Felix Milke

Felix Milke



Tel.: +49-441-798-3839

Mail:  felix.milke [at] uni-oldenburg.de

Current Research

Prokaryotes rarely survive as isolated species. Despite ever more sophisticated culturing methods, a vast majority of organisms refuse to grow outside its environmental condition. It is known that biological interactions among prokaryotes enable and stabilize growth of prokaryotes. Together, these organisms form groups or communities that can be understood as super-organisms, similar to multicellular organisms. And that evolution favored its development via processes such as streamlining.

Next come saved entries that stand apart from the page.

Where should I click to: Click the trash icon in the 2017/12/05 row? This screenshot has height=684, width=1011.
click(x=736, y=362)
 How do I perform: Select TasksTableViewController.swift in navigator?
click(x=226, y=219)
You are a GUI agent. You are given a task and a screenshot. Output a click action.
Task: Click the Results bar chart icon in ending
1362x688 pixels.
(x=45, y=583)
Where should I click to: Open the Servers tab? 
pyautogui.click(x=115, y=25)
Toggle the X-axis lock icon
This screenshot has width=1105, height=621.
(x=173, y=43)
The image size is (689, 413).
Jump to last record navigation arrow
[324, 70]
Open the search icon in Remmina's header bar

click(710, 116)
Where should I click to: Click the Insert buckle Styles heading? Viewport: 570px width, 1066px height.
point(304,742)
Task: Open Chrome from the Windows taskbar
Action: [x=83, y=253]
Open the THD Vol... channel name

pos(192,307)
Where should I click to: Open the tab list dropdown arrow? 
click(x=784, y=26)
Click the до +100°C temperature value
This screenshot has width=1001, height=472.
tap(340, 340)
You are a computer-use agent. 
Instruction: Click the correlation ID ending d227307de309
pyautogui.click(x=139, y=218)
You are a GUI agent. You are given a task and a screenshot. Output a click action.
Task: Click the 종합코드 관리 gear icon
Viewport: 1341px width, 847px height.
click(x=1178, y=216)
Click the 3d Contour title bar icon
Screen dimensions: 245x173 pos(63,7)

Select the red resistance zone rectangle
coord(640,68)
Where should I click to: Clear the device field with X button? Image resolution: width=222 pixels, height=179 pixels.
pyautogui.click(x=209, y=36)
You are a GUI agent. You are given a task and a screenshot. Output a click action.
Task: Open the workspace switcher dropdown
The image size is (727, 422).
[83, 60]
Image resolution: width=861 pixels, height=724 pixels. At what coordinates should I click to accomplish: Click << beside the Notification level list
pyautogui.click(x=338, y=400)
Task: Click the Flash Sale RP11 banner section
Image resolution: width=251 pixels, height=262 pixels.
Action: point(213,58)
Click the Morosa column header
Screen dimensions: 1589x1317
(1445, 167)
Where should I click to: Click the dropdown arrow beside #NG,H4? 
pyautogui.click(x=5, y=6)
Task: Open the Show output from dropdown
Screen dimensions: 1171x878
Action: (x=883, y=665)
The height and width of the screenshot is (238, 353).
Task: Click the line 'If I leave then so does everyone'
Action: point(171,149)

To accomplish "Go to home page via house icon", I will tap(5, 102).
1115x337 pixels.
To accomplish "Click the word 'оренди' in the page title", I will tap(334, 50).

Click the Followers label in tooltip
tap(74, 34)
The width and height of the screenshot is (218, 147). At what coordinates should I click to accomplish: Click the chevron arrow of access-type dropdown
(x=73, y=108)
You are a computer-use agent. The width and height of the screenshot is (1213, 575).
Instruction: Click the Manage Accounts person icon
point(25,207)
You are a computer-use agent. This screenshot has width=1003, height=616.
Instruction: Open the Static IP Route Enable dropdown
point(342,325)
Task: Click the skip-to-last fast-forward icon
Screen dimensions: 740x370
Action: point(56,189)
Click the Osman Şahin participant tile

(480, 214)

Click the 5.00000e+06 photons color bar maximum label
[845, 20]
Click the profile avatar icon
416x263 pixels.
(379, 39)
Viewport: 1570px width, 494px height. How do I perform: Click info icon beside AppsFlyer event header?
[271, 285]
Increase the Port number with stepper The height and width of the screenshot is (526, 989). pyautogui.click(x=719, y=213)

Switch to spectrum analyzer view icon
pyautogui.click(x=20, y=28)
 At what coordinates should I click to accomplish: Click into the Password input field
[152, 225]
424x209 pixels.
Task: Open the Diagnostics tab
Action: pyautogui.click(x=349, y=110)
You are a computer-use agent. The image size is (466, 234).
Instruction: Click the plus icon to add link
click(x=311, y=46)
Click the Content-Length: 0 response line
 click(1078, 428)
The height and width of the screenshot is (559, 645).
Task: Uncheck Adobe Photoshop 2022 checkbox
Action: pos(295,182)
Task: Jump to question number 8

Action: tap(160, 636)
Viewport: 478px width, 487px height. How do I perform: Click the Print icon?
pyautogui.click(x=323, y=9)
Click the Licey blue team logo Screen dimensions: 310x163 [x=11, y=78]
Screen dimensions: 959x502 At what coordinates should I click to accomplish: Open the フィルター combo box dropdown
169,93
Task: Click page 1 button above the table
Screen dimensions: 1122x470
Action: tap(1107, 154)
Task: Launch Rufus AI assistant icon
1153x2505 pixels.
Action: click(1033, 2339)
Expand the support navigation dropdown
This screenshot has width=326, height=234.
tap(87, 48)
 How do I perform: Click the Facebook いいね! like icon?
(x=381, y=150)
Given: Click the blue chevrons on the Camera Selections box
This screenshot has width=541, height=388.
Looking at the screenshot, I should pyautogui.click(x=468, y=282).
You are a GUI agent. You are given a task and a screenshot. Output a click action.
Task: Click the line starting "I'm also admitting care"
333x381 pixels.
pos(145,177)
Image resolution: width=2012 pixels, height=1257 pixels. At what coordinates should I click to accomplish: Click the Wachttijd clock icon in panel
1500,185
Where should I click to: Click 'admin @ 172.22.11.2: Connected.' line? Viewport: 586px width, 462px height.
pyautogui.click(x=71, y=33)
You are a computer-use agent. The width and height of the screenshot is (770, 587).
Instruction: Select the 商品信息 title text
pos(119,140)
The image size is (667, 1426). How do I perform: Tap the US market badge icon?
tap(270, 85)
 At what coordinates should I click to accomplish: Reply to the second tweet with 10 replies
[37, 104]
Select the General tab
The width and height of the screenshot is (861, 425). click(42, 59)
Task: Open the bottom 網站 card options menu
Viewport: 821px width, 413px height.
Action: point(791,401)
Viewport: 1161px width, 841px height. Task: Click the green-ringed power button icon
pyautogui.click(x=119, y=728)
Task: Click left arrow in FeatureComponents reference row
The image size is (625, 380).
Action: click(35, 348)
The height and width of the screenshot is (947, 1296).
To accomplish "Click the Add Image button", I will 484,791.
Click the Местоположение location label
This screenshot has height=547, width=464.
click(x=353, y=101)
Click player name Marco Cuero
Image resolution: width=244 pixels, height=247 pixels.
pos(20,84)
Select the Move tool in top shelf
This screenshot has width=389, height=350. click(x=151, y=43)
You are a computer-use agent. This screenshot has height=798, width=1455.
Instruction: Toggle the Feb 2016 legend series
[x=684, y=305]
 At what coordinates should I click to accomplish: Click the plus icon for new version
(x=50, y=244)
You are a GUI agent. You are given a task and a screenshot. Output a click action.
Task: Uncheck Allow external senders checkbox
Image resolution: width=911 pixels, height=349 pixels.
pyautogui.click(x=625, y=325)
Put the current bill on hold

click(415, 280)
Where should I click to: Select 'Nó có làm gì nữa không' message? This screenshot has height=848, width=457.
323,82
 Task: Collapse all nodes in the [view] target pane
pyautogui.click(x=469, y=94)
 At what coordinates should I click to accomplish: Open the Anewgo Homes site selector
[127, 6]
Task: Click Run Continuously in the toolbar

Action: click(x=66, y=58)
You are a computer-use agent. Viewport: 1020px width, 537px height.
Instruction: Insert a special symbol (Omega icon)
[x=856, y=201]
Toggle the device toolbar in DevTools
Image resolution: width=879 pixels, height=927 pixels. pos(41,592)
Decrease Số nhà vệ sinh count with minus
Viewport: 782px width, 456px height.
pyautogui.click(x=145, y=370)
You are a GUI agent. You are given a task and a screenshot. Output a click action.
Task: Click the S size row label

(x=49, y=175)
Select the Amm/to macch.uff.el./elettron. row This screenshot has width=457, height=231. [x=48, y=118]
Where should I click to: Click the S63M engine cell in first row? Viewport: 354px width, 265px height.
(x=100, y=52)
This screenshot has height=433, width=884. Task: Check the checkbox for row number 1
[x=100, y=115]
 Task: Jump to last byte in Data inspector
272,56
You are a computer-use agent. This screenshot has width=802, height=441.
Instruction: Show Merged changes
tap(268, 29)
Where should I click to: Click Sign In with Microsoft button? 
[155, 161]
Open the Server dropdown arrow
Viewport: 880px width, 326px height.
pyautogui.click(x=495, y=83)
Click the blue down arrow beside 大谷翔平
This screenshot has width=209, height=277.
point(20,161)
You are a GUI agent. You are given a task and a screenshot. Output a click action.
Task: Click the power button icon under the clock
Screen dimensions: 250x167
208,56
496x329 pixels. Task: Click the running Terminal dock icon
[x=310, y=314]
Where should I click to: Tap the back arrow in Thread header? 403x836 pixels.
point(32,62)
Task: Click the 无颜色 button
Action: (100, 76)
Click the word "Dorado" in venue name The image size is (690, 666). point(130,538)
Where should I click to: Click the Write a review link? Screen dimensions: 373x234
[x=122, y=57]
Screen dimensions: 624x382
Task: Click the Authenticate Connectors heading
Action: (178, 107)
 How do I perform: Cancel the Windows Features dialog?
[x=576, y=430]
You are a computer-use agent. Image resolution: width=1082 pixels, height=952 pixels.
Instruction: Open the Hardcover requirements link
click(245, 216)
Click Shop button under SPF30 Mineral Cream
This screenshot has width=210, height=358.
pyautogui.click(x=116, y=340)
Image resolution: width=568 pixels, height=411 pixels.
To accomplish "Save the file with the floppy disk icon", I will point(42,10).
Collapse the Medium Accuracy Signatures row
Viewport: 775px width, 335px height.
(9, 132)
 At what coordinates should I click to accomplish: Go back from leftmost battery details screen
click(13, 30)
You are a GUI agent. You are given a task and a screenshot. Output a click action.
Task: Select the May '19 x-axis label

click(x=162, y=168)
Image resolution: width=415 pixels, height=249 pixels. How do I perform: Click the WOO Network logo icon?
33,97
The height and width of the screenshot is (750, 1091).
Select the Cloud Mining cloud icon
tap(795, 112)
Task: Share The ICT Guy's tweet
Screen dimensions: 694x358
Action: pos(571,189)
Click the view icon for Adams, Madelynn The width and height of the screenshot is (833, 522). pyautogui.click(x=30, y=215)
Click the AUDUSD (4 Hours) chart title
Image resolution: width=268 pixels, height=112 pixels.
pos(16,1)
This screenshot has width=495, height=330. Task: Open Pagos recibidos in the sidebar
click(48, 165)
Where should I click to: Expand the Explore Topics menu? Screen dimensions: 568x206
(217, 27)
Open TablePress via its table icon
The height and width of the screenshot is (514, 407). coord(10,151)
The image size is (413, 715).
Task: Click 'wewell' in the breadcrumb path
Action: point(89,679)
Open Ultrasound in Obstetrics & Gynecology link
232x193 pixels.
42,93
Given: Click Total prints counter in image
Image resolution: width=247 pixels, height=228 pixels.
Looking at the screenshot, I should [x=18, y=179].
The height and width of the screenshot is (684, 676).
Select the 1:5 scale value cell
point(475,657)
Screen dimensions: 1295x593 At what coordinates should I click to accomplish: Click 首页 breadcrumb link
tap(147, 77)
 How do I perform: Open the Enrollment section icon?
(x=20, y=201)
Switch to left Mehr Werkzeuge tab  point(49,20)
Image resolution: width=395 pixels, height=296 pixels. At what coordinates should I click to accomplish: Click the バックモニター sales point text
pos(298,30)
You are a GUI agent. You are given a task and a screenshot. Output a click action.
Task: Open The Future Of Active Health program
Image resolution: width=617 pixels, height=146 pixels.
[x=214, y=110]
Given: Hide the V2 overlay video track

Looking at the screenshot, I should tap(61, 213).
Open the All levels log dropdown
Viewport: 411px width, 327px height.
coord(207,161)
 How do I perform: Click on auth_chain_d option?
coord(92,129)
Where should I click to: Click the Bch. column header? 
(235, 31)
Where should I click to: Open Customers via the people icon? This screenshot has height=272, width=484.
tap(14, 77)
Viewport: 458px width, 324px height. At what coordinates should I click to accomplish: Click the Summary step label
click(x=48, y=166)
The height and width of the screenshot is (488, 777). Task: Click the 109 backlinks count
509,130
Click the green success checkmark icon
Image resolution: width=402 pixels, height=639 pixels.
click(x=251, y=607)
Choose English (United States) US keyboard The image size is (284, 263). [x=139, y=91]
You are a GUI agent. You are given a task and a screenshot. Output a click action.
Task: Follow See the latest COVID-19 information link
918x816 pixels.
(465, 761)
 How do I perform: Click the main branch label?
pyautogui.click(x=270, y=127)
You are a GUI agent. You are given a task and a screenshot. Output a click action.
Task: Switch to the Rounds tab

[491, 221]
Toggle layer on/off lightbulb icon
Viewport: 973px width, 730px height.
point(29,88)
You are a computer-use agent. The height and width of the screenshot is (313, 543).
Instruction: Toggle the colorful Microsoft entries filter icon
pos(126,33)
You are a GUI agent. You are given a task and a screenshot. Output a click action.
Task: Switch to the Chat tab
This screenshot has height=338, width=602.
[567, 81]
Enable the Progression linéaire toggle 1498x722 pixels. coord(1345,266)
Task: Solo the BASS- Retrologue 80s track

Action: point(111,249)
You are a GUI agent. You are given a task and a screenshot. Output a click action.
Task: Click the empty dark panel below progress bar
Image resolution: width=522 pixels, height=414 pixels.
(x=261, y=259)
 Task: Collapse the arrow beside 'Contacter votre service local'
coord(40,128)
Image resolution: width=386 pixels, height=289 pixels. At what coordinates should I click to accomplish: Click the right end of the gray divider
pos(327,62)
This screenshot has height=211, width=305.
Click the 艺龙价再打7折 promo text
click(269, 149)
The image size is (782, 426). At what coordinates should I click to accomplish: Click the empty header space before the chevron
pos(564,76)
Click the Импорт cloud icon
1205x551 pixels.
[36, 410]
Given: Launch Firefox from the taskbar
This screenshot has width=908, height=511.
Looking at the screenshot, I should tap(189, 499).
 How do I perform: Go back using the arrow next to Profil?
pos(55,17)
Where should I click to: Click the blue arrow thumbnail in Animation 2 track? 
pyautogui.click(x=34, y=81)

In my current research, I aim to infer these groups of microbes from a biogeographic perspective. Once identified, I further try to understand their distribution in the global oceans by modelling their dispersal via large-scale ocean currents. I hypothesize that the distribution of free-living prokaryotes is much more deterministic than previously assumed.


Professional Experience

07/2023-present Postdoctoral researcher, ICBM, University of Oldenburg

07/2022-07/2023 Postdoctoral researcher, Organic Farming and Cropping Systems, University of Kassel

04/2022-12/2022 Postodoctoral researcher, ICBM, University of Oldenburg



2022 Dr. rer. Nat. “Biogeography of the Atlantic and Pacific Ocean Microbiome”, ICBM, University of Oldenburg

2018 M.Sc. Marine Environmental Sciences, University of Oldenburg

2014 B.Sc. Environmental Sciences, University of Oldenburg


General Interest

I try to understand how the oceans’ conditions structure microbial communities, considering not only biological processes, but also physical structuring via global ocean currents. Their interplay forms the known biogeographic patterns. In that regard, the oceans display an interesting environment, where a point is connected to all other points in the oceans via travelling times in the range of days to hundreds of years. The implied synchrony in microbial community structures can reveal fine-scale differences resulting from evolutionary diversification on short time-scales.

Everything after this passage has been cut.